Por Sergio Pérez de Arce, obispo de Chillán, para Diario Crónica.
Los días 1° y 2 de noviembre son fechas de mucho significado, pues los santos y difuntos tienen mucho que decirnos hoy.
Lo primero que destaca en los santos es su ejemplo: vidas que están llenas de entrega y evangelio. Es un ejemplo que nos anima, que nos dice que es posible “marcar la diferencia”, ir a contracorriente y ensanchar de verdad nuestro amor. Pero esto no les viene a los santos de una condición de superhombres o supermujeres; al contrario, son personas ordinarias como nosotros, con alegrías y penas, fortalezas y fragilidades. Lo distinto les viene de la radicalidad de su fe, porque fueron capaces de elegir a Dios una y otra vez, sabiendo que Él nunca quita fuerzas, vida o alegría, sino que da plenitud a todo. Desde ese amor recibido, fueron libres para amar y darse.

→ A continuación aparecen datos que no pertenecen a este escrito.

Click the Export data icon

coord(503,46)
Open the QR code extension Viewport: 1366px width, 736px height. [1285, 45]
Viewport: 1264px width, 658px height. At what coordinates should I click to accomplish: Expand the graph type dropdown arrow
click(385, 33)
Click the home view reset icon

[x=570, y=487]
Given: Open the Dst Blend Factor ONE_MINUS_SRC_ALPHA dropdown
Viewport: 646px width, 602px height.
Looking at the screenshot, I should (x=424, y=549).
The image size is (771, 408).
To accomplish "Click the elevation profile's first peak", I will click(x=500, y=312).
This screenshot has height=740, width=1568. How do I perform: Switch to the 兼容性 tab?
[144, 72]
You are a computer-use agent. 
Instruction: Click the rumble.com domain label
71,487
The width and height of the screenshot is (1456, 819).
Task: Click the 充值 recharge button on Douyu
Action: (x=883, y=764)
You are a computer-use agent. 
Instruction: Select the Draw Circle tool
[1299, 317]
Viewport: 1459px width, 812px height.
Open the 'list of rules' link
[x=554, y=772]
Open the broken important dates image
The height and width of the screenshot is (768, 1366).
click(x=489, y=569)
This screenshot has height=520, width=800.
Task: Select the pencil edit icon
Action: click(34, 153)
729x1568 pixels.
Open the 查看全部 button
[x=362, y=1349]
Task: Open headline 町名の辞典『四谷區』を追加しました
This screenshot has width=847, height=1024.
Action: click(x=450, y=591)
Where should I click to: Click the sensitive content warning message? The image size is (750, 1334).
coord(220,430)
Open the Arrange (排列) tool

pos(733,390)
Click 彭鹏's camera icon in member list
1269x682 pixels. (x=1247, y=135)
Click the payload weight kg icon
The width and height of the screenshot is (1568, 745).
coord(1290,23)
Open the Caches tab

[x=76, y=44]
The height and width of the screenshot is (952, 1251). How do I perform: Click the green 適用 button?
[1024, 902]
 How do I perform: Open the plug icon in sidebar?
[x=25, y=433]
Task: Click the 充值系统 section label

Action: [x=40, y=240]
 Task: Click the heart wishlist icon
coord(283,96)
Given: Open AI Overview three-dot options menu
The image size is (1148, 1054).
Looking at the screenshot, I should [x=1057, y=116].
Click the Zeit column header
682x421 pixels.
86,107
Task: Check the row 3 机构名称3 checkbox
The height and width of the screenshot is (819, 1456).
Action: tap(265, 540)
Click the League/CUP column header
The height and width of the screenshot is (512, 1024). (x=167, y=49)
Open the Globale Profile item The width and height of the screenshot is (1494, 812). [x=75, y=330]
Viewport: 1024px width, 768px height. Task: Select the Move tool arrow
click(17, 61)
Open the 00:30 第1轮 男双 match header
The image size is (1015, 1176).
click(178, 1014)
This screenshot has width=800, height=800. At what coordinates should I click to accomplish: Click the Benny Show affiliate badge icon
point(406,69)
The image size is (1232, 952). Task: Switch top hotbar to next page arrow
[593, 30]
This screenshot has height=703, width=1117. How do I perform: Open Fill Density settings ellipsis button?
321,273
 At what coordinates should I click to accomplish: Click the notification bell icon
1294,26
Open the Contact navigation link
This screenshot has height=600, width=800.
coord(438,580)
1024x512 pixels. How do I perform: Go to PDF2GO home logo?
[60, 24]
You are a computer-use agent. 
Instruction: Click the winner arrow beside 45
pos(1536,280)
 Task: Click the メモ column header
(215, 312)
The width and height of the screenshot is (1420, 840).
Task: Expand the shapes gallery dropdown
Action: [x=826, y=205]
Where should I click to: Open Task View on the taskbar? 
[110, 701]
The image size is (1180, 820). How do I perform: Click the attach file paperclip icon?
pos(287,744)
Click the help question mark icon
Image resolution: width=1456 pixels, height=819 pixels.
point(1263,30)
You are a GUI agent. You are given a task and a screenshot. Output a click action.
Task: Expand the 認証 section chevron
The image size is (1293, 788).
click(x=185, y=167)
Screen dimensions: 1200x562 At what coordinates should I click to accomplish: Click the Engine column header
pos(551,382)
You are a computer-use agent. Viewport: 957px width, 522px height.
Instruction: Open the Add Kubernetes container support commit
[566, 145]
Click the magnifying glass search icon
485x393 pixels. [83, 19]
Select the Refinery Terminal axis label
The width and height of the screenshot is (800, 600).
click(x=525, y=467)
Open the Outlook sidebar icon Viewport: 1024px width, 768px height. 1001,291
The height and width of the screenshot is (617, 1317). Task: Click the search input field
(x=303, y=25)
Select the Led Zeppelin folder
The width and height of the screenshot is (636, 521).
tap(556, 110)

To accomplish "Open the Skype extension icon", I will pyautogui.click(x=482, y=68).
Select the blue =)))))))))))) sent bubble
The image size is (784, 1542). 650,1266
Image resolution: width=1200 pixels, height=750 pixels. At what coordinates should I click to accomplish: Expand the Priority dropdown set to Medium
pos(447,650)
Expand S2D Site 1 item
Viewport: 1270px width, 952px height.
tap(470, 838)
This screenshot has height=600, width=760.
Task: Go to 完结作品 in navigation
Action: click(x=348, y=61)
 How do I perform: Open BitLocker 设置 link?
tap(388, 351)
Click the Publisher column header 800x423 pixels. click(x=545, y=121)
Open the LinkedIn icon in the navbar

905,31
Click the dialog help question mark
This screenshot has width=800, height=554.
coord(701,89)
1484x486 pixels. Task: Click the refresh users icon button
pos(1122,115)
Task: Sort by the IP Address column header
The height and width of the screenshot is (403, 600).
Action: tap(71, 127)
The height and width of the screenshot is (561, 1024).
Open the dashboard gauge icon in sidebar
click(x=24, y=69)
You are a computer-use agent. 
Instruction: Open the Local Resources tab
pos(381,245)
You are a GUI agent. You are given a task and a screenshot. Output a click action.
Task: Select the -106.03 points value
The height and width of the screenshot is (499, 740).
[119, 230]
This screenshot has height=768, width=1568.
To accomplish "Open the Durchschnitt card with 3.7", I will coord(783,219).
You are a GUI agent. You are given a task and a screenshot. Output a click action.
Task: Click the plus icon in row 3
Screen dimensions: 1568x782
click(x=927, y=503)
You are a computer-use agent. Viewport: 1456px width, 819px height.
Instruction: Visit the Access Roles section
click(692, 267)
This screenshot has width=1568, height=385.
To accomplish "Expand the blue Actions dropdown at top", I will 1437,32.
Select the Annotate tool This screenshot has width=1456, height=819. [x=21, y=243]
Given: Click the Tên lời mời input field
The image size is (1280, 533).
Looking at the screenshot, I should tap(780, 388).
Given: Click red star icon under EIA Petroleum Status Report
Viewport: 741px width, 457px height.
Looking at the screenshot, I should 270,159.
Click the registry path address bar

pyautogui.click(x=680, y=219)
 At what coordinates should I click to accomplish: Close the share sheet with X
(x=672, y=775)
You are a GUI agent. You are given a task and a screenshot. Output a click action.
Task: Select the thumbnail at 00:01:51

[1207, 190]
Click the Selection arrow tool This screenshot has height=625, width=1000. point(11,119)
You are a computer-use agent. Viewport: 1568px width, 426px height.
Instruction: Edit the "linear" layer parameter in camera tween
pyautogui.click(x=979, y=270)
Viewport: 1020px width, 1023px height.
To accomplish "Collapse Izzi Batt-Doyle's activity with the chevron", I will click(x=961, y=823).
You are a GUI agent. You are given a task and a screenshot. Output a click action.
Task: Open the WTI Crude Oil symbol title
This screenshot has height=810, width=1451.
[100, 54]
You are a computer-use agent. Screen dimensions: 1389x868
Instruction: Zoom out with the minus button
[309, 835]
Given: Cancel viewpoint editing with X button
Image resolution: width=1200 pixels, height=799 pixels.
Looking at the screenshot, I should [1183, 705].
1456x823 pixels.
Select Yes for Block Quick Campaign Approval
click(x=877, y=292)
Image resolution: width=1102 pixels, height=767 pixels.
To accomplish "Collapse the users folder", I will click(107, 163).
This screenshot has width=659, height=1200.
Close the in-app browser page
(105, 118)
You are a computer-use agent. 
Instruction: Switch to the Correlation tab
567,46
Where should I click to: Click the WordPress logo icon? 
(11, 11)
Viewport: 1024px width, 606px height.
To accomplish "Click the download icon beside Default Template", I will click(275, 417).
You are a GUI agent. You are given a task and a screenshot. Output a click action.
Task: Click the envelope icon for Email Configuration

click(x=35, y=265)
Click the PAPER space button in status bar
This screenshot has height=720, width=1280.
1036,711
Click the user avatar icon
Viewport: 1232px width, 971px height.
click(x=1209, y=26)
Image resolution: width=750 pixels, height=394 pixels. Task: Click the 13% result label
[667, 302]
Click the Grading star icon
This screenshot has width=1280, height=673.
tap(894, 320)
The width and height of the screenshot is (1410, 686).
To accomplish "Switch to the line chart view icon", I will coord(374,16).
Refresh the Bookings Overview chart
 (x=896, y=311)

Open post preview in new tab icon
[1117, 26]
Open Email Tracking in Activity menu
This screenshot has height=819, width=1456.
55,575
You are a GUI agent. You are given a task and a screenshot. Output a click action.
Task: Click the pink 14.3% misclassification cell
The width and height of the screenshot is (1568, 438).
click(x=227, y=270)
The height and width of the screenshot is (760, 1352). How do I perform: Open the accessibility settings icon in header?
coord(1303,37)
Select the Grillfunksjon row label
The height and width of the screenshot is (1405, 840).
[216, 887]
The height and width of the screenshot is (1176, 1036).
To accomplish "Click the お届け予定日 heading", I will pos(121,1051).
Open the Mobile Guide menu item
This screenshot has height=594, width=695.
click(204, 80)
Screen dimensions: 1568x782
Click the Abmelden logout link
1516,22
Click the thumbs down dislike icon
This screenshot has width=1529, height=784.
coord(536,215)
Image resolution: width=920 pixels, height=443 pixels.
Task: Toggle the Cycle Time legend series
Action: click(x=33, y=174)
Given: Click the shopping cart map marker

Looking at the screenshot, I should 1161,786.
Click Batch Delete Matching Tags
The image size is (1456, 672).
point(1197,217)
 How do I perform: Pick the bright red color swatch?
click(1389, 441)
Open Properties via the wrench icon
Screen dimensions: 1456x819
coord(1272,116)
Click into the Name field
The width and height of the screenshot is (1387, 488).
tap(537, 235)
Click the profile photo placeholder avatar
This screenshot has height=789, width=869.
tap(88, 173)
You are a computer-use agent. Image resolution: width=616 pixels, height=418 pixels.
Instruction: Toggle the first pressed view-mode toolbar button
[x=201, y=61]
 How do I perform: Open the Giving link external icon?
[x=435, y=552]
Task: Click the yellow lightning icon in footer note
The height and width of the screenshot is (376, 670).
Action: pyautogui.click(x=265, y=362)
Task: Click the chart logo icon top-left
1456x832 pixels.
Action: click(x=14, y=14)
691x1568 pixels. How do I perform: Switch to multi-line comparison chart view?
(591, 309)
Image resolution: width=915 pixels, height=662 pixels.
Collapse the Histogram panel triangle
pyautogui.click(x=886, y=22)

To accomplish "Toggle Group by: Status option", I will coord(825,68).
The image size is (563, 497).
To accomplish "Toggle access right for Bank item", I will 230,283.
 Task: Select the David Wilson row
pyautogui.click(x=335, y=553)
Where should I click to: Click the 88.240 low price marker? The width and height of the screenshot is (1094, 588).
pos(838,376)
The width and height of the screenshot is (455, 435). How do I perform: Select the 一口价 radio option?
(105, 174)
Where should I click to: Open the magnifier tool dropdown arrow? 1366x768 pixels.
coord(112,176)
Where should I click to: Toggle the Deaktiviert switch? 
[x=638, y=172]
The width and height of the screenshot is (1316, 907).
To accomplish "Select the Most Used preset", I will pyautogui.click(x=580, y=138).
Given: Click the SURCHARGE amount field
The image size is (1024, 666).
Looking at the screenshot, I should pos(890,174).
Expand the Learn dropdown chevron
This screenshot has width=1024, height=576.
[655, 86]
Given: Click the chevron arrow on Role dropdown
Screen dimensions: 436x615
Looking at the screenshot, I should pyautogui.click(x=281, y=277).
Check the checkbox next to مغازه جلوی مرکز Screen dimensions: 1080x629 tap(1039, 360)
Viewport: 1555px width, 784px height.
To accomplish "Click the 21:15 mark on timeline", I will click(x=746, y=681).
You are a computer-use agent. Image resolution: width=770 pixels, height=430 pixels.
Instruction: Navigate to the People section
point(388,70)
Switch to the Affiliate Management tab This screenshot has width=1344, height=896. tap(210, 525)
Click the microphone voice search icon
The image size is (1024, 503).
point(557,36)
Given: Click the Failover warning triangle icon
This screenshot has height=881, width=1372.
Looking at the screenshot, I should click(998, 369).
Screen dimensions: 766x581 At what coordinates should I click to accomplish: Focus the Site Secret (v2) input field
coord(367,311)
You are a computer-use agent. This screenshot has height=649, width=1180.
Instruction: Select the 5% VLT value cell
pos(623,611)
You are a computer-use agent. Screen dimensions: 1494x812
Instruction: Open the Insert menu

Los santos están ahí para que no olvidemos que Dios nos quiere santos, llamados a no quedarnos en vidas mediocres y aguadas. “Cada uno por su propio camino”, dice el Papa, para insistirnos en que no se trata tanto de imitar a los santos en su particularidad y características, sino en que cada uno saque lo mejor de sí y ponga sus dones al servicio de los demás. Teniendo tal nube de testigos, nos dice la carta a los Hebreos, “corramos con constancia la carrera que nos espera” (12, 1).
Los difuntos, por su parte, están lejos de ser un mero y vago recuerdo. Siguen teniendo un lugar en nuestra existencia y mantenemos con ellos un vínculo espiritual. Porque la relación continúa, incluso podemos seguir haciendo camino para sanar aspectos de esa relación, curando heridas y creciendo en perdón. Nunca es tarde para reconciliarnos.
Los difuntos, además, explican mucho de lo que nosotros somos hoy. En un contexto en que tendemos a creer que todo es conquista nuestra, es bueno recordar que en nuestra vida hay “un antes”, que no partimos de cero, sino que somos fruto del esfuerzo y del amor de tantos. Esto despierta nuestra gratitud y reconocimiento, junto al compromiso de luchar también nosotros por el bienestar de los que vendrán. Porque así como hay “un antes”, en nuestra vida también hay “un después”, lo que nos obliga a ser responsables con nuestro presente, para edificar un mejor futuro para aquellos que queremos.
Los difuntos, por último, nos recuerdan que Cristo ha vencido la muerte y que Dios nos espera para hacernos participar de su Vida. La esperanza no es otra cosa que tener, ya ahora, un ancla en el cielo, viviendo agarrados como de una cuerda al amor del Señor, y sabiendo que un día estaremos en sus brazos y lo contemplaremos cara a cara.
Muchos en estos días se llenan de máscaras, disfraces y fiestas en las que no alcanzamos a vislumbrar un significado que aporte luz y alegría a la vida. ¡Qué distintos son los santos y difuntos, que brillan como las estrellas en el firmamento (cf. Dn 12, 3) y nos dicen que no caminamos solos!